The Organ

This page contains a history of the organs at St John’s Wood Church. For a list of the stops and full specification of the instrument today please visit its page on the National Pipe Organ Register (NPOR) website.

The organ console and pipes on the left of the sanctuary

We have a strong musical tradition here at St John’s Wood Church, and the organ is a vital component of this. Played by our Organist Colin Stuart and Director of Music Michael Cayton, we have an unusually large and flexible instrument for a parish church.

Around the year 1820, the first instrument was installed in the gallery over the porch by Flight & Robson of London. It was a two manual instrument with a short compass, and was removed to St Nicholas Church, Harpenden in 1862. It subsequently made its way to St Lawrence Church, Mansfield, where it was finally dismantled in 2002 by Midland Organs after being damaged by mining subsidence. The pipework has since been used in other organs around the UK.

St John’s Wood Chapel (as it was then) appears to have been without an organ until around 1900, when an instrument was purchased from St Paul’s Church, Bedford. Built by Hill & Son in 1879, it incorporated some Flight & Robson pipework from the previous instrument in St Paul’s. Although it had been a three manual instrument in Bedford, it was installed in its current position with just two manuals, having arrived in London on the Regent’s Canal and unloaded at the landing stage just underneath Park Road. Provision was made for the addition of a third manual, though this work would have to wait half a Century to be realised.

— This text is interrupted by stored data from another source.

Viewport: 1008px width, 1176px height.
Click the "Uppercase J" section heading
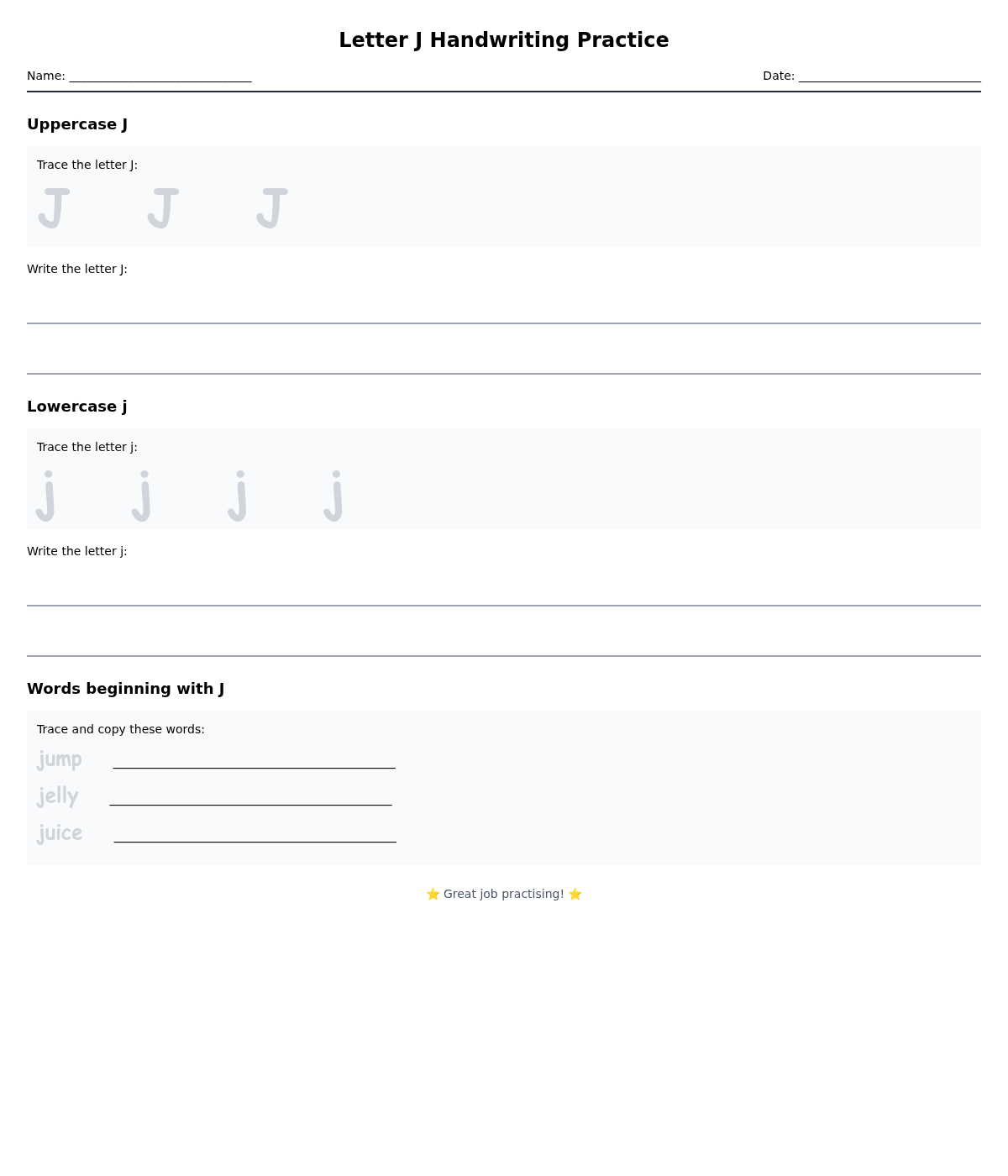(77, 124)
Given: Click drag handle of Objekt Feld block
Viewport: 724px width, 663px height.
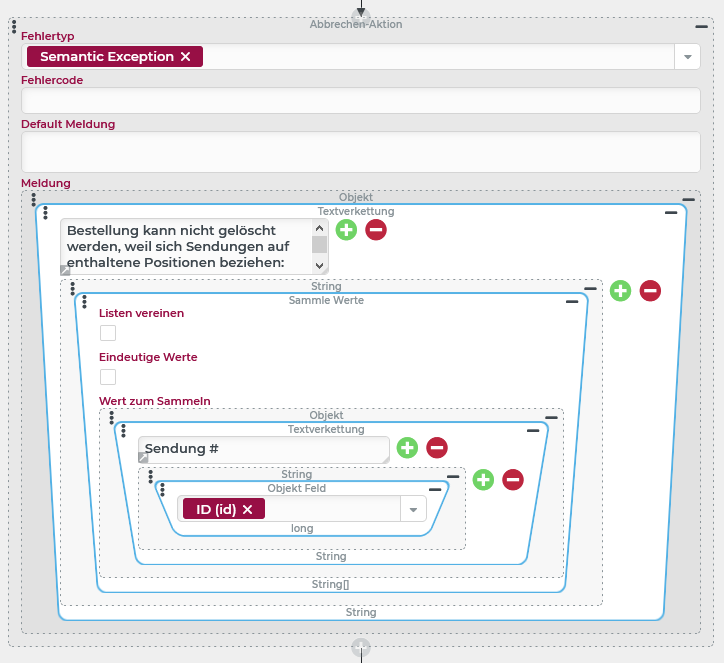Looking at the screenshot, I should click(x=164, y=489).
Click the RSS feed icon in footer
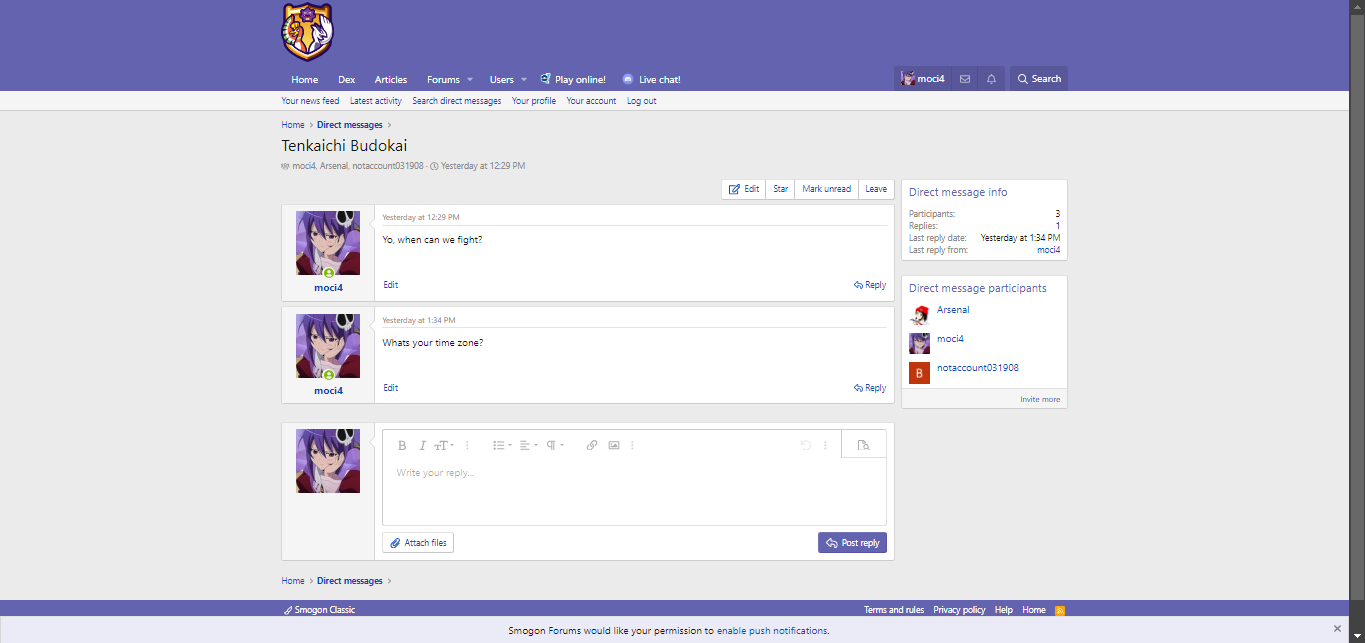This screenshot has width=1365, height=643. pyautogui.click(x=1060, y=610)
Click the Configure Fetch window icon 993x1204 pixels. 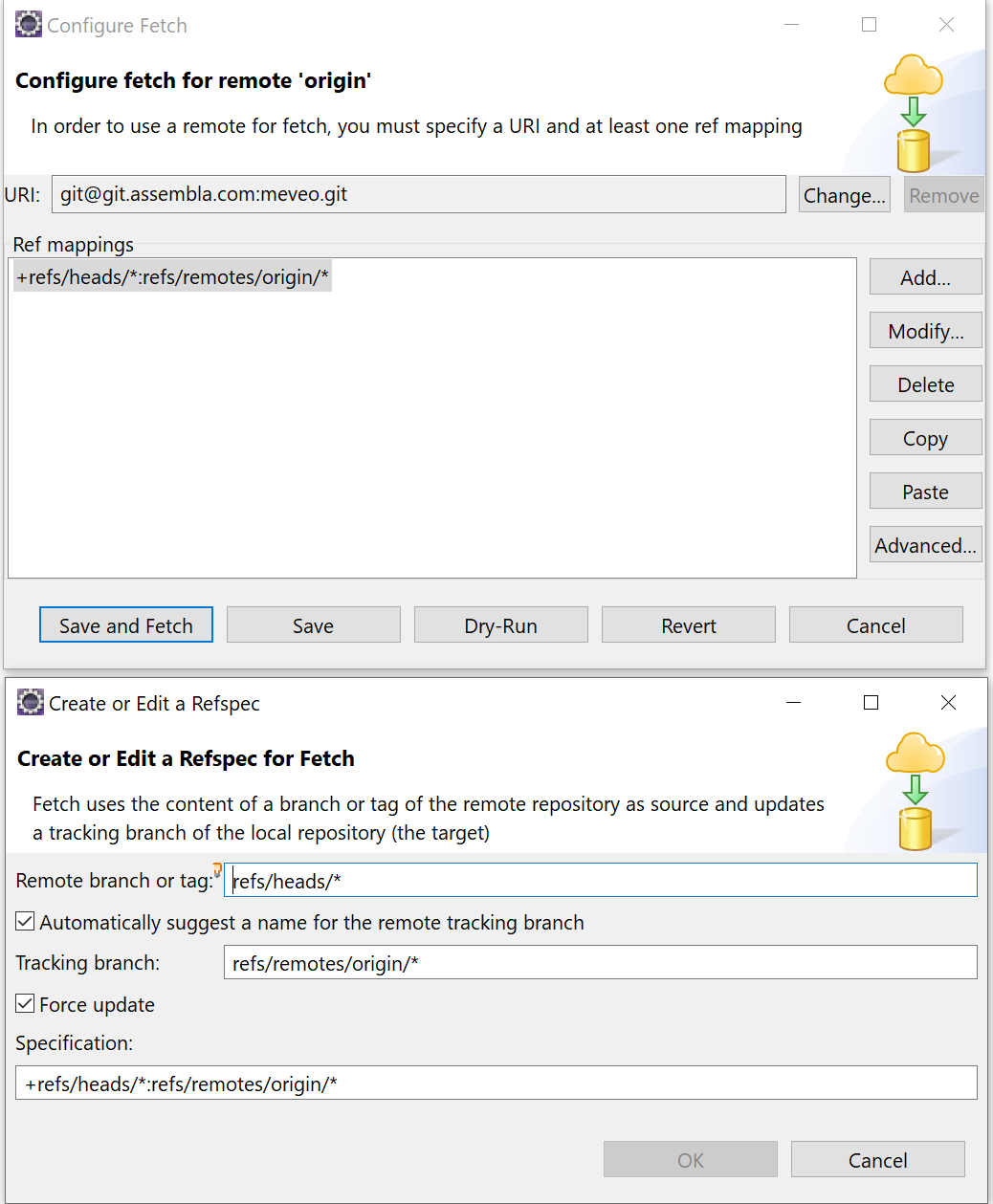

A monochrome sketch of the organ frontage from 1955.

Organ plan, 1955

While the building did not itself sustain substantial damage during the Second World War, the same blasts which destroyed the original stained glass took its toll on the organ. While running repairs were sufficient to keep the instrument playing, as the musical tradition of the church flourished after the war – and it finally became a parish church in its own right in 1952 – it was decided that more extensive renovation work was required. A rebuild (including the addition of the third manual) was carried out by J. W. Walker & Sons at a cost of £6,350 (around £150,000 in today’s money), and the organ was dedicated on Easter Day, 1st April 1956. As well as an extravagant service to show off the new instrument, in the weeks that followed there was a series of recitals by the organists of Westminster Abbey and St Paul’s Cathedral, as well as the “Master of the Music” here at St John’s Wood, Dr A J Pritchard. The work planned had been even more extensive, but a lack of funds led to some ranks being cancelled in favour of doubling (the Dulciana on the Choir is particularly extensively used!). In spite of this minor setback, there was a great deal of pride in the new instrument, as well as a desire to see the original plans fully realised: as the order of service for Easter Day put it, “every effort must be made to complete what is intended to be one of the finest Parish Church organs (of this size) in the country.”

Since the 1980s, maintenance and improvement of the instrument have been a constant consideration for the PCC. In 1987 thought was given to moving the organ and the choir back to the gallery above the porch, though this idea was dropped due to a range of issues: the lack of space available at the back, the musical complications that this would bring about with those leading the service, and the prohibitive cost! Hill, Norman & Beard installed a solid-state capture system in 1990, while the engines for the swell stops were replaced by B. C. Shepherd & Sons in 2010.